“Le Carré needs the cold war rather badly," wrote Ian Hamilton in 1980. Thirty years later, speculation has become truism. Despite the existence of conflicts about which he may acquire knowledge and around which he can spin plots, John le Carré has yet to find one to prompt the old ambivalence. At the end of The Spy Who Came in from the Cold, Alec Leamas sets out his position to his one-time girlfriend Liz: "It was a foul operation. But it's paid off, and that's the only rule." That word "only" catches the inevitable moral cost of the spy's pragmatism. Unfortunately, tales of the war on terror or corruption in Africa do not lend themselves to shades of grey - at least not as le Carré tells them. Foul deeds are shown to have abject motives; immorality has replaced amorality as the reigning vice.
But the now-familiar allegation that le Carré's relevance crumbled along with the Berlin Wall fails to account for other aspects of decline. It does not explain, for instance, his taste for a large canvas, with the result that thin tales of conspiracy and greed (The Tailor of Panama, The Constant Gardener) are drawn out to the same length as the necessarily hefty historical and biographical saga A Perfect Spy; it does not explain the preference for polemicising over carefully plotted action, as displayed in Absolute Friends; and it does not explain the looseness and crudity of his 22nd novel, Our Kind of Traitor.
When Perry Makepiece, a 30-year-old Oxford don, is offered a fellowship at his "ancient, rich, achievement-driven college", he sees it as "imprisonment for life". Confronted with the "stifled" Britain of 2009, Perry's hero George Orwell "would have smashed some serious glass", so why is he content with gowns and spires? As for Perry's girlfriend, Gail Perkins: "Should Gail give up the Bar and step blindly into the azure yonder with him, or should she continue to pursue her meteoric career in London?" Perry will be lucky if she does the former: "Nature had provided Gail with long, shapely legs and arms, high, small breasts, a lissom body, English skin, fine gold hair and a smile to light the gloomiest corners of his life."
With those powers of argument and that torch-like smile, Gail has no difficulty persuading Perry to book a holiday to a tennis resort in Antigua, where they encounter the Russian gangster and wannabe whistleblower "Dima", Dmitri Krasnov. This chance meeting catches the attention of "British agents professionally disposed against the working of chance" - in particular, washed-up and jockey-like Luke and the mysterious bluestocking Yvonne.
Le Carré used to resemble Leamas - "Not a wasted word did he speak" - but these days he is closer to Leamas's shady superior Control, who "talked a lot of drivel before getting the knife in". In Our Kind of Traitor, the chat blocks the plot. Instead of restricting himself to describing the circumstances preceding Perry and Gail's interrogation by Luke and Yvonne and its narrative consequences in London, Paris and Switzerland, le Carré is interminably distracted by the inner lives and backstories of characters we may be encouraged to root for, but are unlikely ever to care about.

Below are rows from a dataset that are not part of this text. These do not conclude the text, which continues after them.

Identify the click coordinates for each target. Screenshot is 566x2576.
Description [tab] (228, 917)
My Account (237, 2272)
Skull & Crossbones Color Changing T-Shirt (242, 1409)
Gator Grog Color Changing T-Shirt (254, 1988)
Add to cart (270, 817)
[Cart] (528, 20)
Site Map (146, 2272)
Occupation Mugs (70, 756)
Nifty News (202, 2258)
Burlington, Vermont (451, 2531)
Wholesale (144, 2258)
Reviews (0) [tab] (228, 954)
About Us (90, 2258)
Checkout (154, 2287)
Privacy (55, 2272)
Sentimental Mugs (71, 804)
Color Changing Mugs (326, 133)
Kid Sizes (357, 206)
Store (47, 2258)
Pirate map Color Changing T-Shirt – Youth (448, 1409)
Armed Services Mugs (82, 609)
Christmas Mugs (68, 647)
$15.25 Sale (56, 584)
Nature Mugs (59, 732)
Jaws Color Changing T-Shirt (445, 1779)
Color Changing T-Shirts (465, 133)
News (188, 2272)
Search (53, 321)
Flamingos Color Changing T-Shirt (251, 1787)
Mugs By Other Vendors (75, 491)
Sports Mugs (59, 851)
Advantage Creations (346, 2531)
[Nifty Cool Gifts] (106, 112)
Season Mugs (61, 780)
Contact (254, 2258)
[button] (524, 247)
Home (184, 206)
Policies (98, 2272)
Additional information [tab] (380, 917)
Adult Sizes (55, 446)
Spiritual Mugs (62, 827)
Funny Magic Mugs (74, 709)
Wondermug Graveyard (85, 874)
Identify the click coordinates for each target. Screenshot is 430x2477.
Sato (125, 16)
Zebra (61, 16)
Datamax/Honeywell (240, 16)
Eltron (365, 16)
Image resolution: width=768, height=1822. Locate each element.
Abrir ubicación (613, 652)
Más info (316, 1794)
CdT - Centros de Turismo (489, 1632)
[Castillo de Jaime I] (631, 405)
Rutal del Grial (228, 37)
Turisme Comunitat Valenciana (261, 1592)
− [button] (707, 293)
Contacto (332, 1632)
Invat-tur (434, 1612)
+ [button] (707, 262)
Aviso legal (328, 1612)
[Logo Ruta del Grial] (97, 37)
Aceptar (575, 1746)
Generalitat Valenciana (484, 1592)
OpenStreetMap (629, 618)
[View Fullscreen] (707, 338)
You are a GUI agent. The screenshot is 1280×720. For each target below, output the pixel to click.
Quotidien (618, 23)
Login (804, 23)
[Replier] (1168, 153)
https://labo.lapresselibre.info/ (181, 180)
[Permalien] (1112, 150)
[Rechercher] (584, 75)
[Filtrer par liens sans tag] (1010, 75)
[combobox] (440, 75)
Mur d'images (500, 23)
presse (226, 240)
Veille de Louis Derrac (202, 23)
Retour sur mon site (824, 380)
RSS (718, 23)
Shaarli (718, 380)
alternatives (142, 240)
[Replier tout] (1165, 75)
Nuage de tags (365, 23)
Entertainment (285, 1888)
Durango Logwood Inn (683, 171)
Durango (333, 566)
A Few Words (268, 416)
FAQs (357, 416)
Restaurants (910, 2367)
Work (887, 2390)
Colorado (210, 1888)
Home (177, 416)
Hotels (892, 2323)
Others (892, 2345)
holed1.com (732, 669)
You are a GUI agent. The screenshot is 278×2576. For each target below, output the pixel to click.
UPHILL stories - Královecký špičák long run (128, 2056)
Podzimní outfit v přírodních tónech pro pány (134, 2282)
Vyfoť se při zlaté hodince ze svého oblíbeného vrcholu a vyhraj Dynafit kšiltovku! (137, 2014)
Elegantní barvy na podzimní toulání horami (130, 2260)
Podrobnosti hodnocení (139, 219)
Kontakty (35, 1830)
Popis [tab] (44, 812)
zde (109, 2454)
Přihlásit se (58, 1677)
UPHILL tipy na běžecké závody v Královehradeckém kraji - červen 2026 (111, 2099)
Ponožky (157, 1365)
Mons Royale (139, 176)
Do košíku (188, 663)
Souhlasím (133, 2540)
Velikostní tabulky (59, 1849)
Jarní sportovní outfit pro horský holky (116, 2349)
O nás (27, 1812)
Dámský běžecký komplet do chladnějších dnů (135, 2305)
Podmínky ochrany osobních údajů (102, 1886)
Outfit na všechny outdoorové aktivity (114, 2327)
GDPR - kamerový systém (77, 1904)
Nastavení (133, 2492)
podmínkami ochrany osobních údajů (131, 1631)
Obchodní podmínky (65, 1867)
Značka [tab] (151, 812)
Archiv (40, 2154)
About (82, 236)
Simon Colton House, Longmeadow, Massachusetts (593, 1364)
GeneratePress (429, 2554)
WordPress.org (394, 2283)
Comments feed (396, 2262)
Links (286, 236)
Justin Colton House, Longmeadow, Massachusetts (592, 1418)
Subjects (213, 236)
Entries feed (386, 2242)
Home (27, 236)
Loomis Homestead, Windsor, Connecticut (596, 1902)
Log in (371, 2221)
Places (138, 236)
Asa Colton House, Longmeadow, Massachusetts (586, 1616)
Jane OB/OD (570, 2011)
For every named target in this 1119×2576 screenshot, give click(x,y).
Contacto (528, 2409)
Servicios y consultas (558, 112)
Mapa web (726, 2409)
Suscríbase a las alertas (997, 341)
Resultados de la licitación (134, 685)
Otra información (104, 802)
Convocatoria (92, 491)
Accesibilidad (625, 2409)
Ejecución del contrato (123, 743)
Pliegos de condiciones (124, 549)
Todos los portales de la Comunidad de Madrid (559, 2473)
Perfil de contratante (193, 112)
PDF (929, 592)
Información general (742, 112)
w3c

Even in his tighter-lipped and more targeted books, the author has shown a weakness for "deathly" silences, "terrible" clarity and the "bitter" cold - as well as bitter ends, bitter tears and bitter experience. Now the reliance on cliché and corridors-of-power myth-making is accompanied by clanging wordplay, such as "Gail's sky is darkening, and so also is the basement room". Le Carré helped to promote genre writing into a species of literature; writing of this kind risks reversing the process.
His dialogue displays similar signs of misfiring instincts. Dima is given to messing up basic sentences but always swears impeccably; his daughter Natasha "don't give a shit about tennis, love books", which is presumably why she describes her prospective mother-in-law as "inhabited by bourgeois instincts, also loquacious". Oddly, le Carré's "espiocrats" are no less rough-hewn, the director of special projects, Hector Meredith, being an especially preposterous and wearying creation. He congratulates Perry on his "fabulous fucking article" about "Edmund bloody Blunden", "Siegfried bloody Sassoon" and "Robert bloody Graves"; he also "happily" describes a meal as "the second-worst lunch in the world, first prize yet to be awarded". In all of the book's streams-of-consciousness, no one dismisses Hector as a throwback or a bore.
But even when le Carré fails to provide so many of the pleasures that are within his reach as a thriller writer and conjectural historian, he retains the power to make us feel like insiders in a previously remote and whispered-about world. Hector explains that secret agents play a different game from diplomats, who lie to protect their country, and politicians, who lie to save themselves: "according to the ground-floor gossips", the Midlands accent of Hector's superior Billy Boy Matlock "had become more noticeable under New Labour, but was receding with the prospect of electoral defeat". These are small-scale victories; we need dozens of them, not the handful we get here. Still, they provide a glimmer of the old evocative swiftness - and a reminder of why, after so much bitter disappointment, there is still a naked hunger, or perhaps a burning desire, for yet another novel by John le bloody Carré.